Before the secret son excitement, episode three was a gloomy one. Discovering the not-a-villain truth about Edward flicked our sympathy switches from ‘off’ to ‘on’, and boy, there’s a lot to feel sorry for him about. He’s lost his daughter, his marriage and his father (until this week, there was every chance that the decapitated beachcomber was actually a people-trafficking bastard, but knowing that he was simply another casualty of the Brigada is, to use a technical term, a total bummer). Edward also risks losing his ex-wife if that money isn’t found soon. 
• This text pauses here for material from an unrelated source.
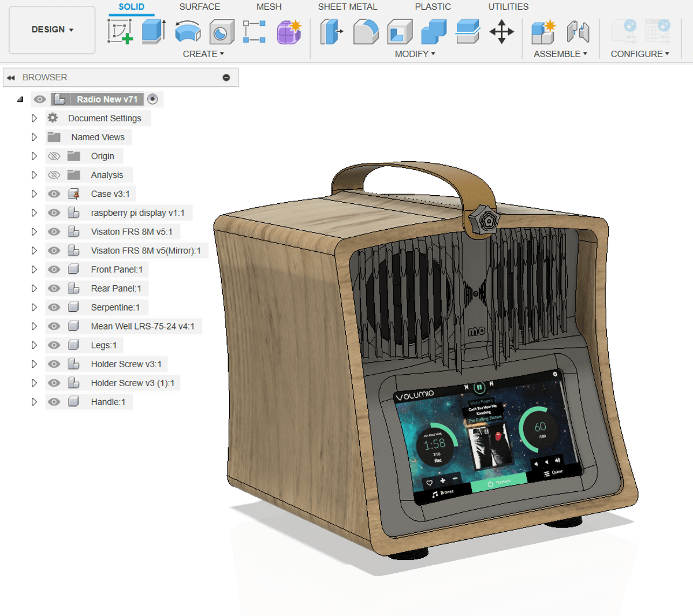Viewport: 693px width, 616px height.
Task: Select the Create Sketch tool
Action: coord(120,31)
Edward and Julien were back on their episode one Sherlock and Watson footing this week, and shared some nicely understated dialogue. “It’s pathetic, isn’t it?” said Edward about his morbid fixation on Natalie, “No, it’s human,” Baptiste replied. “Same thing,” shrugged Edward.  

‘Cherchez la cash’ has replaced ‘cherchez la femme’ as Baptiste’s mission. New arrival Genevieve’s Europol mission is to cherchez the Brigada, introducing a familiar complicating element for Julien, who has always run his own investigations separate from the establishment. Will Genevieve prove a help or a hindrance to Julien? 

Jessica Raine’s character brought her own mystery in the story of Lucas, a young paralysed man for whose situation she feels responsible. Is he relative, former lover or colleague? And did the Brigada play a role in his current condition? Her monologue about cut grass screaming in pain was another quietly bleak scene. 

The only thing that helped to distract from the bleakness of Edward’s desperate tale was a rising sense of ‘oh, come on, really?’ at the flashbacks’ insistence on Natalie Rose’s lack of clothing. Actor Anna Prochniak was paraded gratuitously in front of the camera in her underwear multiple times while Natalie and Edward hatched their theft plot. She’s a sex worker, but those weren’t sex scenes, so in a drama ostensibly about the sexual exploitation of children and young women, how about a dressing gown for the dead girl?